### WORK ITEM
Give back the whole listing exactly, line by line.

### DATA TO PROCESS
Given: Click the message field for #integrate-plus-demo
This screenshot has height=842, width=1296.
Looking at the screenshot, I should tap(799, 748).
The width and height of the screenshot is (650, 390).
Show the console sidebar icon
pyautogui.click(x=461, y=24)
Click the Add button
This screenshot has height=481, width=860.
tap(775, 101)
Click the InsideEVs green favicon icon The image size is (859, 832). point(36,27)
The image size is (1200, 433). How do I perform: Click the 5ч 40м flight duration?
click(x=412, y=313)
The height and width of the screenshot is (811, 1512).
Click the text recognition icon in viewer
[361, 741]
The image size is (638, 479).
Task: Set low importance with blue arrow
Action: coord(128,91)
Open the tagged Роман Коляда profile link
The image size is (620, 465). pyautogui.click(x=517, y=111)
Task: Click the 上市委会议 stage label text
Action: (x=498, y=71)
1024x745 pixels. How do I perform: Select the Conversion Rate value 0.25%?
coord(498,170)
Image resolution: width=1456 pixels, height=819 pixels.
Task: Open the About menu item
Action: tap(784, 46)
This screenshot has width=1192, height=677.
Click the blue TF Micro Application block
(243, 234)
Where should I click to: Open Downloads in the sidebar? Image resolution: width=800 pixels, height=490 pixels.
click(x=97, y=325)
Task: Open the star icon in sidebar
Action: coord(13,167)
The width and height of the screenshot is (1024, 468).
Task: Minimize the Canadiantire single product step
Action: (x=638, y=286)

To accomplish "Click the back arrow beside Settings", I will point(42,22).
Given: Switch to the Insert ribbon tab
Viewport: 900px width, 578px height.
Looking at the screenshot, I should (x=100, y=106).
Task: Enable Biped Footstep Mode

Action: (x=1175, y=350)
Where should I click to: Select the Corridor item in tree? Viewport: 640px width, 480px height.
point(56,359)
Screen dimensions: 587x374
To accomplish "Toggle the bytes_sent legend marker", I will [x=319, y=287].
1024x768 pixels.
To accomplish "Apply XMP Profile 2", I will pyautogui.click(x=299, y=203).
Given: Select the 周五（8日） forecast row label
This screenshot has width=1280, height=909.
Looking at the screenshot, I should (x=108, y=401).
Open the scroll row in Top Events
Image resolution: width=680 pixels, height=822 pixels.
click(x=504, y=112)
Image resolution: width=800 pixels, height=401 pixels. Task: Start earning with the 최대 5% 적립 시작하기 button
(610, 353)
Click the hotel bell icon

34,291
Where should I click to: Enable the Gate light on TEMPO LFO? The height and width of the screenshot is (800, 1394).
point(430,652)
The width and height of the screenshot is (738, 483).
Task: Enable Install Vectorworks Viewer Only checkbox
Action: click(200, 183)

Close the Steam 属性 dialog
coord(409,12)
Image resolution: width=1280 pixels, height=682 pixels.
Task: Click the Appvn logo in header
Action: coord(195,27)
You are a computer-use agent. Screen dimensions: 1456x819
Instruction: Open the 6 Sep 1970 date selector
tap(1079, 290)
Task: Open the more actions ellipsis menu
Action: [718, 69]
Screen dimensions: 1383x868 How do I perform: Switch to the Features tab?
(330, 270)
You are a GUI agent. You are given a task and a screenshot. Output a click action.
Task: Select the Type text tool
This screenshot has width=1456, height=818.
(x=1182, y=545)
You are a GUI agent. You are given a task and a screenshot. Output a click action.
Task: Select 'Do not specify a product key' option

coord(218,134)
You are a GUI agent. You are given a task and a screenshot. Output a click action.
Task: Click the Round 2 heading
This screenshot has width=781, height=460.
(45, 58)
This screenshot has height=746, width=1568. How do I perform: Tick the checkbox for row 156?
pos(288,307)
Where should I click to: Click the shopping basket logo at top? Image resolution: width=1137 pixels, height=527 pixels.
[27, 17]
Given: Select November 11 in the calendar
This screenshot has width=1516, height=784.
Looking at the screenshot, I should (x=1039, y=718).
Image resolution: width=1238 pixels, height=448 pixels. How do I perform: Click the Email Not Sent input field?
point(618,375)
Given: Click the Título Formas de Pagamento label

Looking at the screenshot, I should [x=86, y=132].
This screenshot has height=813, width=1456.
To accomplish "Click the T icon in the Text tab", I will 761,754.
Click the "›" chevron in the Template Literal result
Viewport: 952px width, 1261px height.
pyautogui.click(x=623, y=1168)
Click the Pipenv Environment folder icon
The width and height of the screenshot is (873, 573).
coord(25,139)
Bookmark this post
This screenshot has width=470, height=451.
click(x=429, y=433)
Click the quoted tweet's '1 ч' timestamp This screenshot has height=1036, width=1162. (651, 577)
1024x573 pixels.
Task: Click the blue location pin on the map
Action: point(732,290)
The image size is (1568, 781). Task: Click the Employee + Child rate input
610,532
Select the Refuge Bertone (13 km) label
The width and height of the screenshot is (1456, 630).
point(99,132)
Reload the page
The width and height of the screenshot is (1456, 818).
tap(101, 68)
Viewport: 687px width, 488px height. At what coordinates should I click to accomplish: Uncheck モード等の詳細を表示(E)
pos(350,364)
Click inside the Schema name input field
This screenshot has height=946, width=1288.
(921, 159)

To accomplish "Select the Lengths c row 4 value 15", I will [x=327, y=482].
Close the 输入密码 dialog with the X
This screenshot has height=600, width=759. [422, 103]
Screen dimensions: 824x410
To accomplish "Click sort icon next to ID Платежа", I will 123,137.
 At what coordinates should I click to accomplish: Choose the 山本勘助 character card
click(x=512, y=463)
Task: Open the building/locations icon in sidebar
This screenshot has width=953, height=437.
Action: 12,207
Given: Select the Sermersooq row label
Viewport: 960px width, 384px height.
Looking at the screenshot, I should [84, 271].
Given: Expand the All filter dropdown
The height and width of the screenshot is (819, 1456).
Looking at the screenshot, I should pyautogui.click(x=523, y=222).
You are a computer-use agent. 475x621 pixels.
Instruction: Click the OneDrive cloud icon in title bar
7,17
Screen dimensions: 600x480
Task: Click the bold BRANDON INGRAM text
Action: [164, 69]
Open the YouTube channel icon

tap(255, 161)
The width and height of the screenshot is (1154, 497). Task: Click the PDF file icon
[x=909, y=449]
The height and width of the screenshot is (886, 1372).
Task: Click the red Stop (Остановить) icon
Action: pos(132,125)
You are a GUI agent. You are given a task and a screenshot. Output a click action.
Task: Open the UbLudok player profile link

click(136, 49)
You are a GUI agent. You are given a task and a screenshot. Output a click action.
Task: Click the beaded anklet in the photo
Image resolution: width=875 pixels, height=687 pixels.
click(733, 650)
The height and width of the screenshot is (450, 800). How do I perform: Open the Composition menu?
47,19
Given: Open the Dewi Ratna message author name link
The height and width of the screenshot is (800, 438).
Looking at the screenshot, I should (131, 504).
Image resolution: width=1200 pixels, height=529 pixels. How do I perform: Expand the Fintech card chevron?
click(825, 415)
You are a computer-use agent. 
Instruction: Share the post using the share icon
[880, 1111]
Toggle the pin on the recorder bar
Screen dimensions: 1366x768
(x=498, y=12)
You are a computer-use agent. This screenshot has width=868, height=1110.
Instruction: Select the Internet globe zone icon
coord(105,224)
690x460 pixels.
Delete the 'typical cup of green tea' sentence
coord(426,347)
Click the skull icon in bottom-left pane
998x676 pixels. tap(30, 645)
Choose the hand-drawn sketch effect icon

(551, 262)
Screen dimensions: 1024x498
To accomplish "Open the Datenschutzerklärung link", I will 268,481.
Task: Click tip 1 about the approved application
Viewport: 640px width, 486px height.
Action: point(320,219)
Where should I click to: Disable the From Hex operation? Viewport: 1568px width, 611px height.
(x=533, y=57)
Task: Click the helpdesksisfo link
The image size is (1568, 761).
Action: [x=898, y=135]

### EXERCISE RESPONSE
Given: Click the message field for #integrate-plus-demo
This screenshot has height=842, width=1296.
Looking at the screenshot, I should tap(799, 748).
The width and height of the screenshot is (650, 390).
Show the console sidebar icon
pyautogui.click(x=461, y=24)
Click the Add button
This screenshot has height=481, width=860.
tap(775, 101)
Click the InsideEVs green favicon icon The image size is (859, 832). point(36,27)
The image size is (1200, 433). How do I perform: Click the 5ч 40м flight duration?
click(x=412, y=313)
The height and width of the screenshot is (811, 1512).
Click the text recognition icon in viewer
[361, 741]
The image size is (638, 479).
Task: Set low importance with blue arrow
Action: coord(128,91)
Open the tagged Роман Коляда profile link
The image size is (620, 465). pyautogui.click(x=517, y=111)
Task: Click the 上市委会议 stage label text
Action: (x=498, y=71)
1024x745 pixels. How do I perform: Select the Conversion Rate value 0.25%?
coord(498,170)
Image resolution: width=1456 pixels, height=819 pixels.
Task: Open the About menu item
Action: tap(784, 46)
This screenshot has width=1192, height=677.
Click the blue TF Micro Application block
(243, 234)
Where should I click to: Open Downloads in the sidebar? Image resolution: width=800 pixels, height=490 pixels.
click(x=97, y=325)
Task: Open the star icon in sidebar
Action: coord(13,167)
The width and height of the screenshot is (1024, 468).
Task: Minimize the Canadiantire single product step
Action: (x=638, y=286)

To accomplish "Click the back arrow beside Settings", I will point(42,22).
Given: Switch to the Insert ribbon tab
Viewport: 900px width, 578px height.
Looking at the screenshot, I should (x=100, y=106).
Task: Enable Biped Footstep Mode

Action: (x=1175, y=350)
Where should I click to: Select the Corridor item in tree? Viewport: 640px width, 480px height.
point(56,359)
Screen dimensions: 587x374
To accomplish "Toggle the bytes_sent legend marker", I will [x=319, y=287].
1024x768 pixels.
To accomplish "Apply XMP Profile 2", I will pyautogui.click(x=299, y=203).
Given: Select the 周五（8日） forecast row label
This screenshot has width=1280, height=909.
Looking at the screenshot, I should (x=108, y=401).
Open the scroll row in Top Events
Image resolution: width=680 pixels, height=822 pixels.
click(x=504, y=112)
Image resolution: width=800 pixels, height=401 pixels. Task: Start earning with the 최대 5% 적립 시작하기 button
(610, 353)
Click the hotel bell icon

34,291
Where should I click to: Enable the Gate light on TEMPO LFO? The height and width of the screenshot is (800, 1394).
point(430,652)
The width and height of the screenshot is (738, 483).
Task: Enable Install Vectorworks Viewer Only checkbox
Action: click(200, 183)

Close the Steam 属性 dialog
coord(409,12)
Image resolution: width=1280 pixels, height=682 pixels.
Task: Click the Appvn logo in header
Action: coord(195,27)
You are a computer-use agent. Screen dimensions: 1456x819
Instruction: Open the 6 Sep 1970 date selector
tap(1079, 290)
Task: Open the more actions ellipsis menu
Action: [718, 69]
Screen dimensions: 1383x868 How do I perform: Switch to the Features tab?
(330, 270)
You are a GUI agent. You are given a task and a screenshot. Output a click action.
Task: Select the Type text tool
This screenshot has width=1456, height=818.
(x=1182, y=545)
You are a GUI agent. You are given a task and a screenshot. Output a click action.
Task: Select 'Do not specify a product key' option

coord(218,134)
You are a GUI agent. You are given a task and a screenshot. Output a click action.
Task: Click the Round 2 heading
This screenshot has width=781, height=460.
(45, 58)
This screenshot has height=746, width=1568. How do I perform: Tick the checkbox for row 156?
pos(288,307)
Where should I click to: Click the shopping basket logo at top? Image resolution: width=1137 pixels, height=527 pixels.
[27, 17]
Given: Select November 11 in the calendar
This screenshot has width=1516, height=784.
Looking at the screenshot, I should (x=1039, y=718).
Image resolution: width=1238 pixels, height=448 pixels. How do I perform: Click the Email Not Sent input field?
point(618,375)
Given: Click the Título Formas de Pagamento label

Looking at the screenshot, I should [x=86, y=132].
This screenshot has height=813, width=1456.
To accomplish "Click the T icon in the Text tab", I will 761,754.
Click the "›" chevron in the Template Literal result
Viewport: 952px width, 1261px height.
pyautogui.click(x=623, y=1168)
Click the Pipenv Environment folder icon
The width and height of the screenshot is (873, 573).
coord(25,139)
Bookmark this post
This screenshot has width=470, height=451.
click(x=429, y=433)
Click the quoted tweet's '1 ч' timestamp This screenshot has height=1036, width=1162. (651, 577)
1024x573 pixels.
Task: Click the blue location pin on the map
Action: point(732,290)
The image size is (1568, 781). Task: Click the Employee + Child rate input
610,532
Select the Refuge Bertone (13 km) label
The width and height of the screenshot is (1456, 630).
point(99,132)
Reload the page
The width and height of the screenshot is (1456, 818).
tap(101, 68)
Viewport: 687px width, 488px height. At what coordinates should I click to accomplish: Uncheck モード等の詳細を表示(E)
pos(350,364)
Click inside the Schema name input field
This screenshot has height=946, width=1288.
(921, 159)

To accomplish "Select the Lengths c row 4 value 15", I will [x=327, y=482].
Close the 输入密码 dialog with the X
This screenshot has height=600, width=759. [422, 103]
Screen dimensions: 824x410
To accomplish "Click sort icon next to ID Платежа", I will 123,137.
 At what coordinates should I click to accomplish: Choose the 山本勘助 character card
click(x=512, y=463)
Task: Open the building/locations icon in sidebar
This screenshot has width=953, height=437.
Action: 12,207
Given: Select the Sermersooq row label
Viewport: 960px width, 384px height.
Looking at the screenshot, I should [84, 271].
Given: Expand the All filter dropdown
The height and width of the screenshot is (819, 1456).
Looking at the screenshot, I should pyautogui.click(x=523, y=222).
You are a computer-use agent. 475x621 pixels.
Instruction: Click the OneDrive cloud icon in title bar
7,17
Screen dimensions: 600x480
Task: Click the bold BRANDON INGRAM text
Action: [164, 69]
Open the YouTube channel icon

tap(255, 161)
The width and height of the screenshot is (1154, 497). Task: Click the PDF file icon
[x=909, y=449]
The height and width of the screenshot is (886, 1372).
Task: Click the red Stop (Остановить) icon
Action: pos(132,125)
You are a GUI agent. You are given a task and a screenshot. Output a click action.
Task: Open the UbLudok player profile link

click(136, 49)
You are a GUI agent. You are given a task and a screenshot. Output a click action.
Task: Click the beaded anklet in the photo
Image resolution: width=875 pixels, height=687 pixels.
click(733, 650)
The height and width of the screenshot is (450, 800). How do I perform: Open the Composition menu?
47,19
Given: Open the Dewi Ratna message author name link
The height and width of the screenshot is (800, 438).
Looking at the screenshot, I should (131, 504).
Image resolution: width=1200 pixels, height=529 pixels. How do I perform: Expand the Fintech card chevron?
click(825, 415)
You are a computer-use agent. 
Instruction: Share the post using the share icon
[880, 1111]
Toggle the pin on the recorder bar
Screen dimensions: 1366x768
(x=498, y=12)
You are a computer-use agent. This screenshot has width=868, height=1110.
Instruction: Select the Internet globe zone icon
coord(105,224)
690x460 pixels.
Delete the 'typical cup of green tea' sentence
coord(426,347)
Click the skull icon in bottom-left pane
998x676 pixels. tap(30, 645)
Choose the hand-drawn sketch effect icon

(551, 262)
Screen dimensions: 1024x498
To accomplish "Open the Datenschutzerklärung link", I will 268,481.
Task: Click tip 1 about the approved application
Viewport: 640px width, 486px height.
Action: point(320,219)
Where should I click to: Disable the From Hex operation? Viewport: 1568px width, 611px height.
(x=533, y=57)
Task: Click the helpdesksisfo link
The image size is (1568, 761).
Action: [x=898, y=135]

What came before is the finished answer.